Just a quick one. So good to be able to talk about these things and share experiences. I'm feeling like less of a freak every day, but at the same time my mind is boggling at everyone's horrific experiences.

Startingtoheal Your experiences sound so horrific, how can any parent do this? And the bloody dance lessons! In our family, while the 3 younger children lived in squalor the Golden Child got to go to private boarding school (I have no idea how this was paid for, but suspect that is one of the reasons we never had enough loo roll in our house....), but us younger ones had to show her lots of compassion, because boarding school "deprived her of family life". I kid you not. Parents definitely enjoyed showing off about their privately educated eldest, perhaps this equates to your dancing lessons. Totally twisted.

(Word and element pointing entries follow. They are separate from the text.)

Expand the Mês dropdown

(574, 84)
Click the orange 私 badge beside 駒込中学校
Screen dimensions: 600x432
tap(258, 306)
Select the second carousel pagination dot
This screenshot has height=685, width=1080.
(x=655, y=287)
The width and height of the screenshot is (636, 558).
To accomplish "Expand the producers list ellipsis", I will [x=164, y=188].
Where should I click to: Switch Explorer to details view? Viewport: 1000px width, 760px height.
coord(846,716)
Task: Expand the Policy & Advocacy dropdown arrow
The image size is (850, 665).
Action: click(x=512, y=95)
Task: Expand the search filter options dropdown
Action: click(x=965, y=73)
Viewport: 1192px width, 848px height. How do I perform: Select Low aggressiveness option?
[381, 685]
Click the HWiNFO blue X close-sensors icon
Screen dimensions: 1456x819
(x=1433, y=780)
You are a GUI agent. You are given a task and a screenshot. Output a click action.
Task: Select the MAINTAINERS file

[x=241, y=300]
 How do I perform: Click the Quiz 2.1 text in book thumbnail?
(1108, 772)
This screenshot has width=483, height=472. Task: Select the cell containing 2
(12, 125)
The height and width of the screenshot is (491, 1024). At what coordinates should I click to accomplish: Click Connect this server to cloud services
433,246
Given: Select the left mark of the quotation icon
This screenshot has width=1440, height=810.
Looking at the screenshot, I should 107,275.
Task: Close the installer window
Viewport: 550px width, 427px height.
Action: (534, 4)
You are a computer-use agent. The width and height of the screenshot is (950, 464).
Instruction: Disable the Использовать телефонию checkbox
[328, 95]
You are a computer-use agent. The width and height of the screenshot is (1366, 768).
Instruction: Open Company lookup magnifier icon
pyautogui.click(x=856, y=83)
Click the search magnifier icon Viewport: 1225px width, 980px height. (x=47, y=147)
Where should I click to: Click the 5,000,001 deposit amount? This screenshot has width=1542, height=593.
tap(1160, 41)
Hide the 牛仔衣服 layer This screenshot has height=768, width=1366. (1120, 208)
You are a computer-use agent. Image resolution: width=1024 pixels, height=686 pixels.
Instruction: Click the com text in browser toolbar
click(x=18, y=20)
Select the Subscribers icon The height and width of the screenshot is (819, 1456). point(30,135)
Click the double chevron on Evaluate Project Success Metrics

I can really relate to what you are saying about empathising with others more than you can with your own horrific experiences. Is that part of the NPD conditioning, I wonder? We were taught not to feel for ourselves or have any compassion for ourselves. We didn't look after ourselves save for the fundamentals of survival (I think it relates to the whole reptilian brain thing that's been discussed here). The truth of the horrors we lived is somehow rationalised and normalised otherwise how would we survive it? So when we look back on it, and talk about it, even though the horror is bouncing off the page, and if it was someone else's experience we'd be (rightly) appalled, it just doesn't seem that bad.

I was having a discussion on related lines with my younger sister recently, about how we can read about child neglect and abuse but never really correlate these stories to our own lives, even though an outsider reading our experiences would say, you are an abused child. She was on a work related course dealing with a child abuse related topic, and everyone around the table had to briefly describe their "feelings" about their childhood. She said everyone there talked about childhood happiness. Sis was last and she said "I felt scared all the time". Sis says she shocked herself saying this, did not know where it came from. Well if she's learned any self compassion, it would be obvious because we were terrified all the time. And I can write that: as a child, I was terrified all the time and even when I left home I remained scared. But like you, staringtoheal, the reality of that bounces off me. My sis's work colleagues were horrified. My sis felt nothing but surprise at her own childhood pain. It's almost like an academic exercise talking about it.

Grace you said earlier that taking drugs etc would have made no difference to my father. You are of course right. My NC with him at the moment in part stems from an attempt I made to make him understand why his 4 outwardly successful offspring all have varying degrees of depression and 3 of us aren't speaking to each other. While he's happy to take the credit for our successes, he cannot see how our unhappiness in any way stems back to our upbringing, or indeed, his or my mother's ongoing behaviour. So my going off the rails as a teenager wouldn't have been his fault, quite the contrary, just proof that I was the bad/useless child he always said we were.

Smithfield good luck today will be thinking of you. Your posts have been inspiring for me.

Have to go, DD getting fed up with me typing when there's Lego to do.